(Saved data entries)
■ ■ ■ ■ ■

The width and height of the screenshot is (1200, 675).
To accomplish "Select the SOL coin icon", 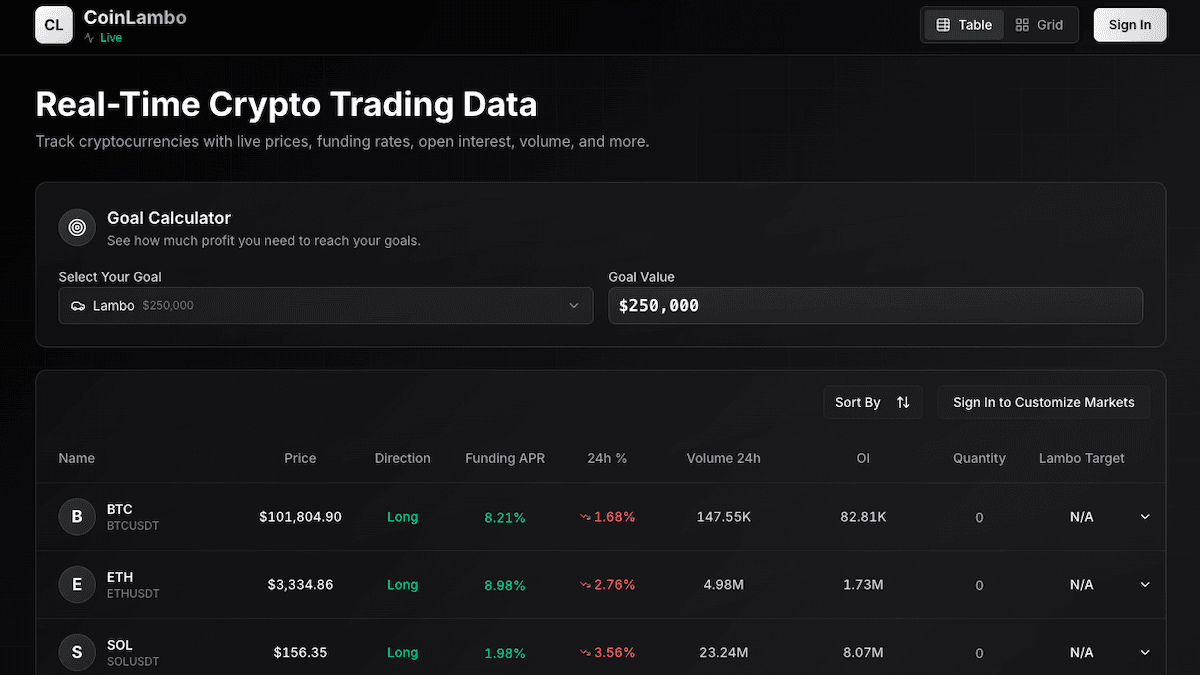I will pyautogui.click(x=77, y=652).
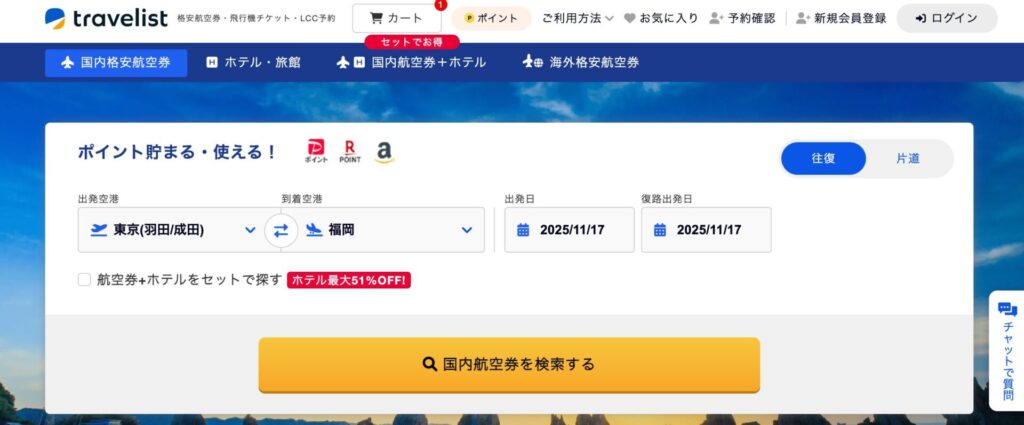Select the 片道 one-way option

click(908, 158)
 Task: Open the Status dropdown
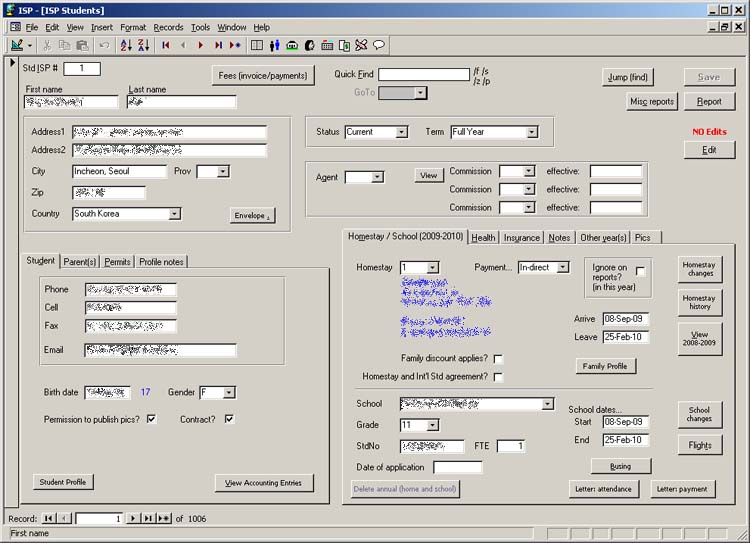click(x=401, y=132)
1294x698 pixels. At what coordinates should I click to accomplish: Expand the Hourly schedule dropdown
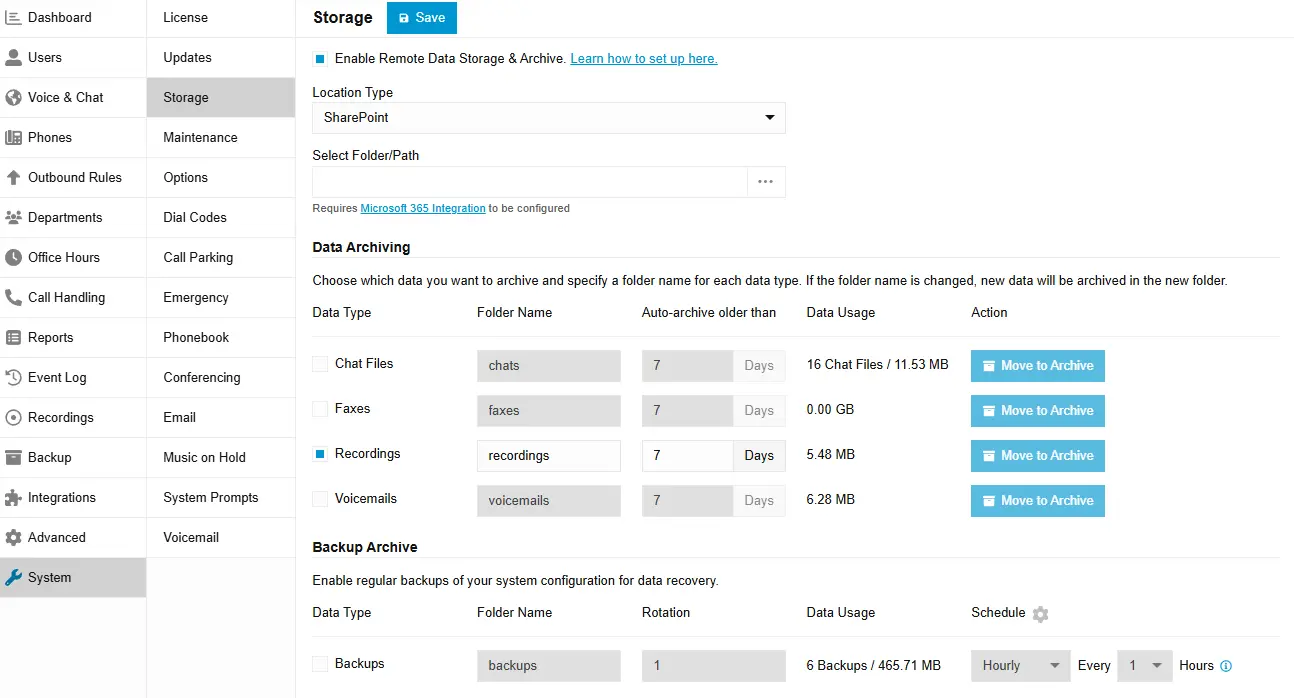point(1020,666)
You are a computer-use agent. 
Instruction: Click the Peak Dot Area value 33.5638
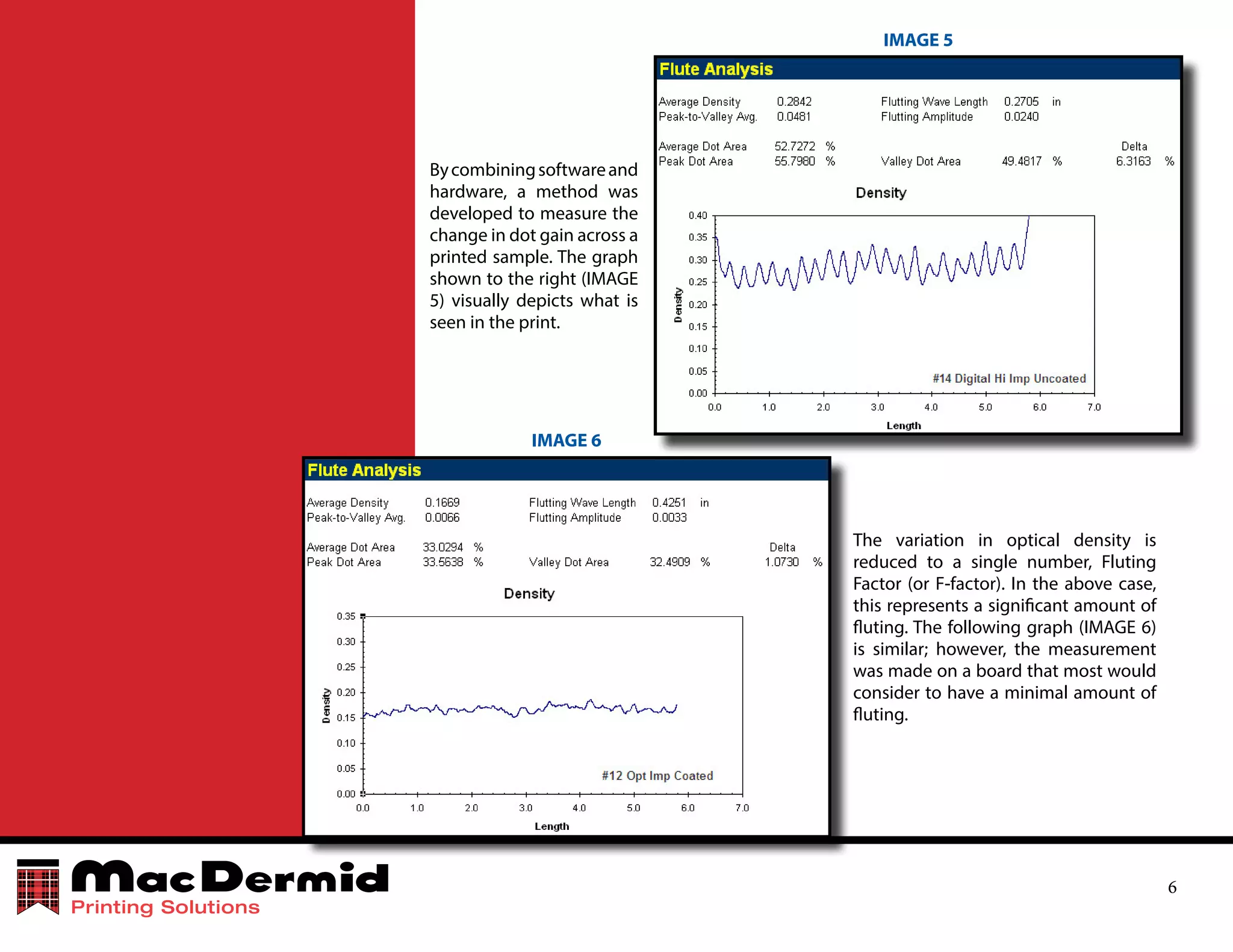click(443, 562)
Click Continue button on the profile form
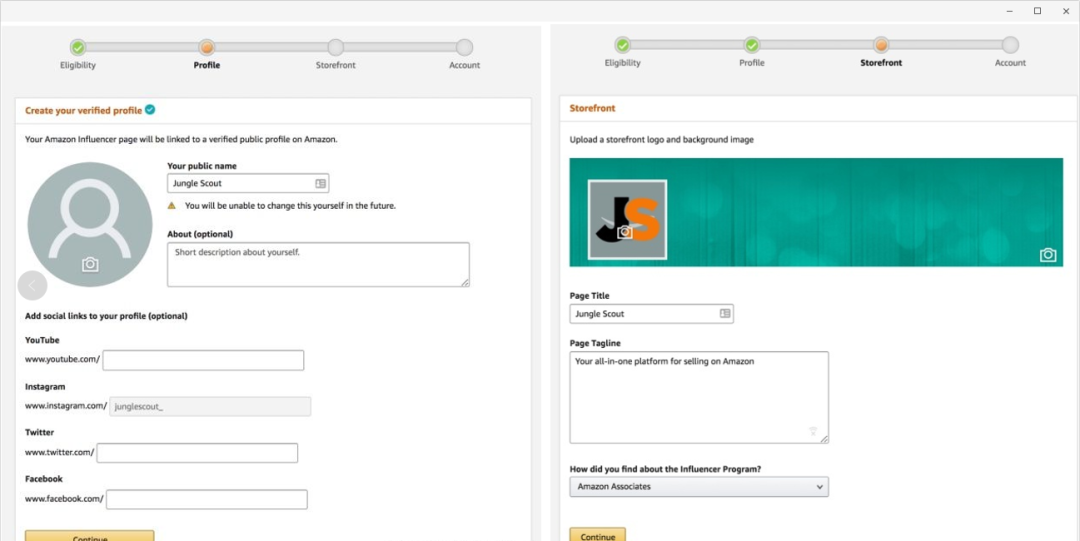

■ ■ ■ ■ ■

* [DESCRIPTION OF THE TASK] From the line with "Instruction: Click the" to the last line above, restate each line word for word, but skip the pictures.

* [ANSWER FOR THE TASK]
Instruction: Click the Peak Dot Area value 33.5638
click(443, 562)
Click Continue button on the profile form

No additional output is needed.